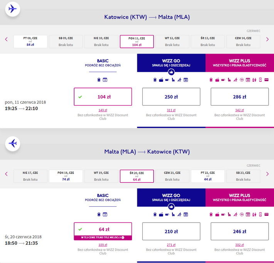Click the info icon on seats-left banner
The height and width of the screenshot is (263, 274).
point(123,238)
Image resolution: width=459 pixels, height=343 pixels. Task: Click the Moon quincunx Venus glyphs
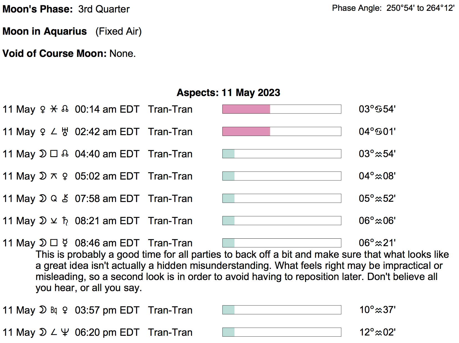[x=54, y=176]
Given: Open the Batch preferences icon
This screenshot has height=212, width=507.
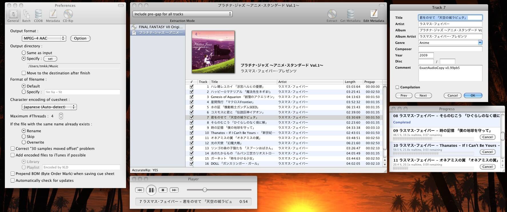Looking at the screenshot, I should [26, 16].
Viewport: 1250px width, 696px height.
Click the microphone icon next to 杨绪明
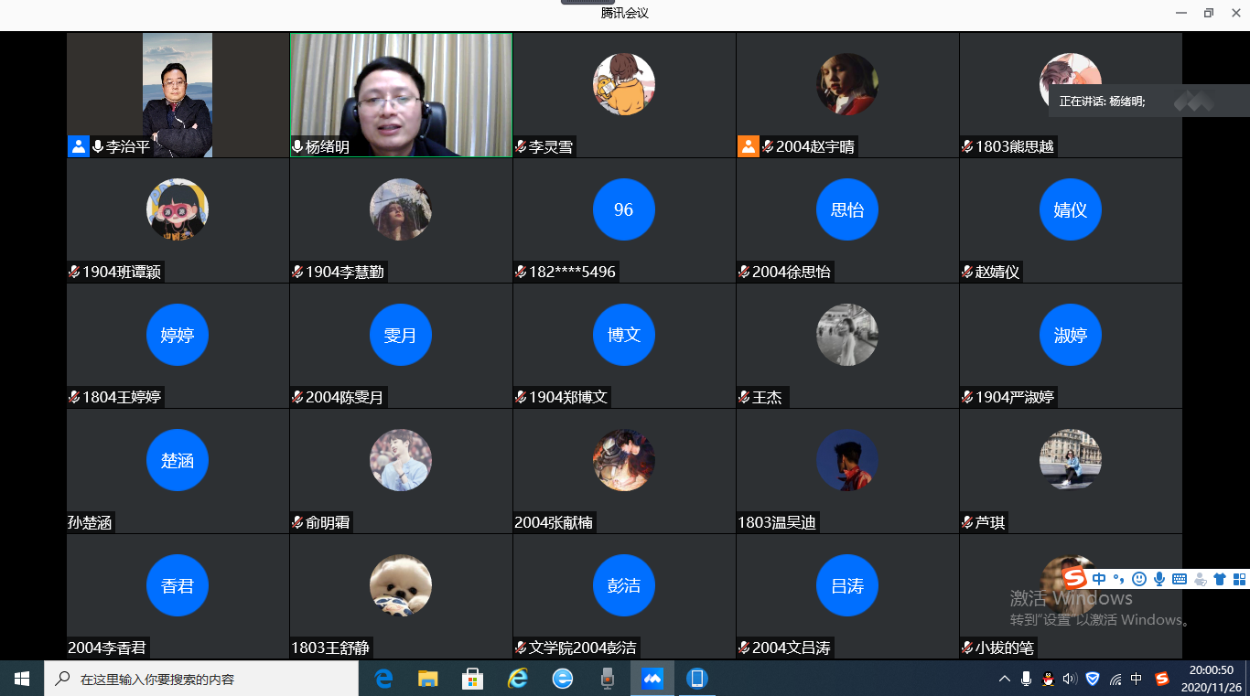297,146
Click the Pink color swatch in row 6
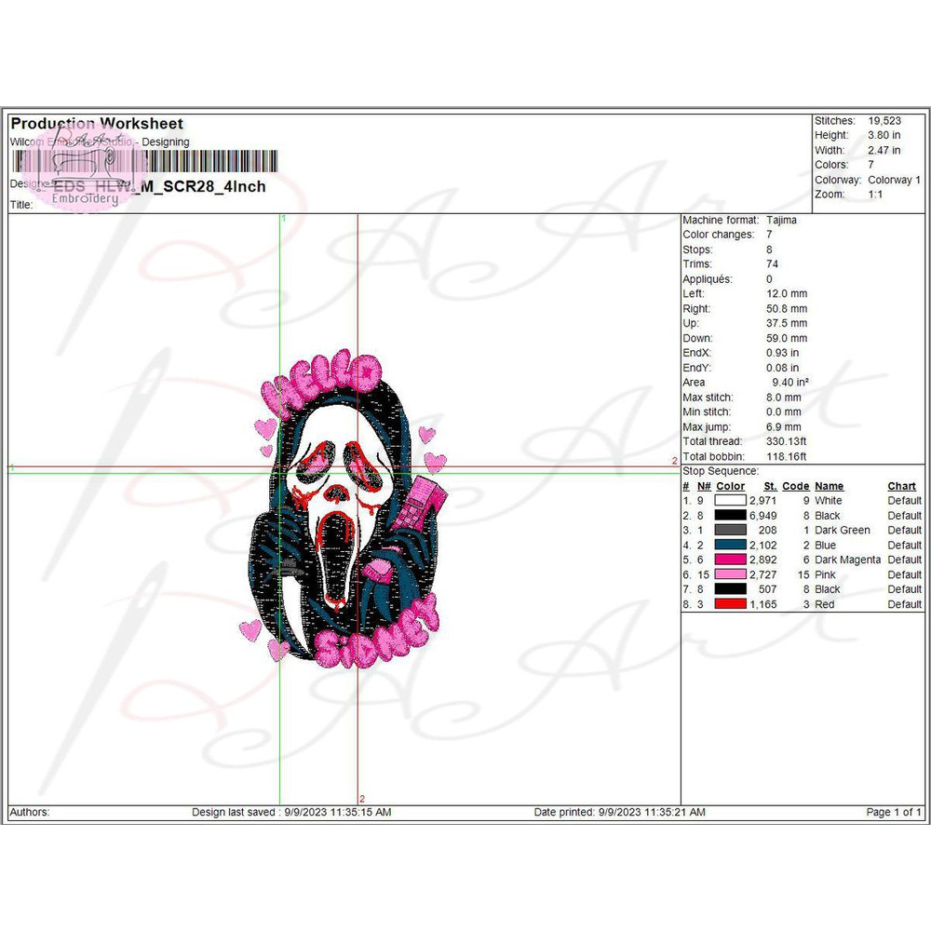The image size is (931, 931). pyautogui.click(x=730, y=575)
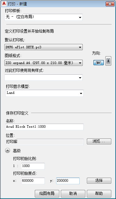Close the 打印 - 新建 dialog

coord(110,4)
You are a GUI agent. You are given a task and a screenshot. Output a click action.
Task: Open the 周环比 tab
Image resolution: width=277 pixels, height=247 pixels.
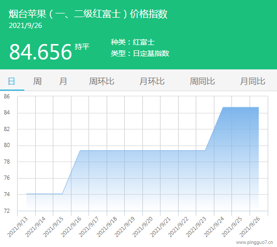(101, 81)
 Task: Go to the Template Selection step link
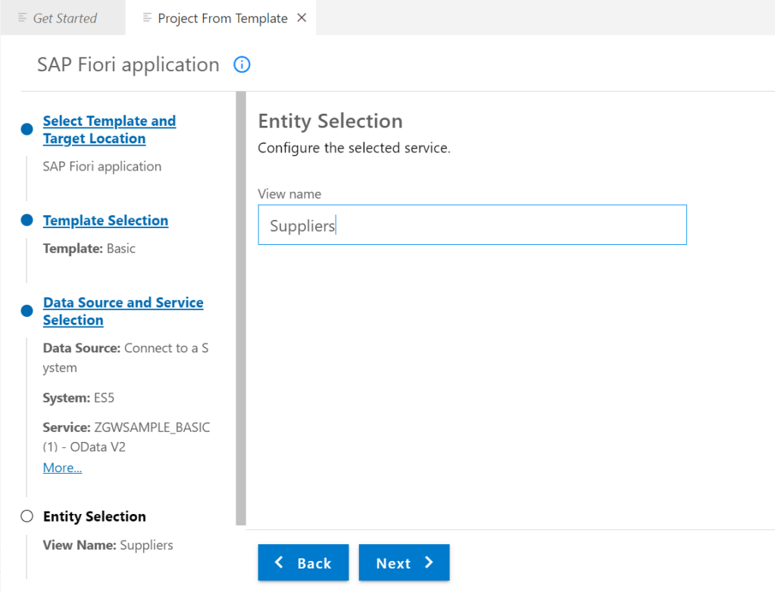(105, 221)
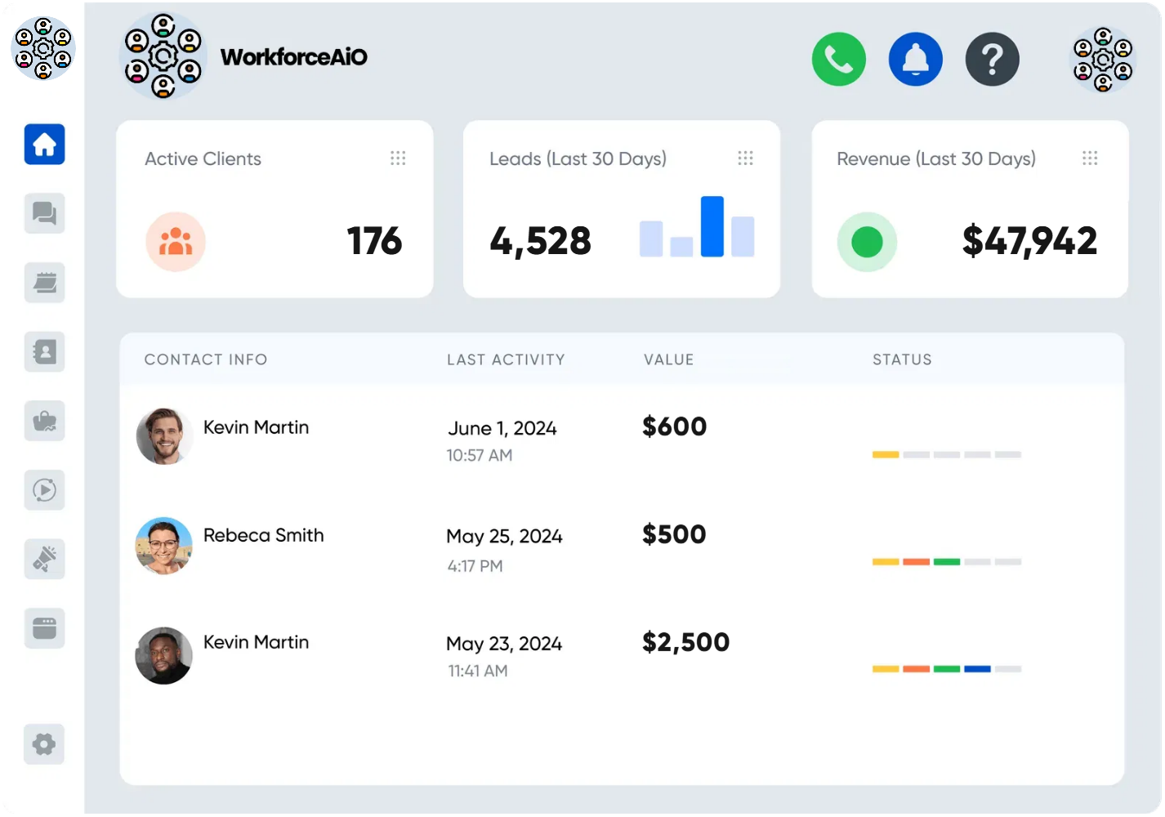
Task: Open the Sites browser-window icon in sidebar
Action: (x=44, y=628)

Exercise directions:
Reproduce the lines of the records starting at the one containing "Given: Open the Batch preferences icon" and ending at the one containing "coord(110,4)", and omit the pictures from your answer.

Task result:
Given: Open the Batch preferences icon
This screenshot has height=212, width=507.
Looking at the screenshot, I should [26, 16].
Viewport: 1250px width, 696px height.
Click the microphone icon next to 杨绪明
297,146
Click the Pink color swatch in row 6
The image size is (931, 931). pyautogui.click(x=730, y=575)
Close the 打印 - 新建 dialog

coord(110,4)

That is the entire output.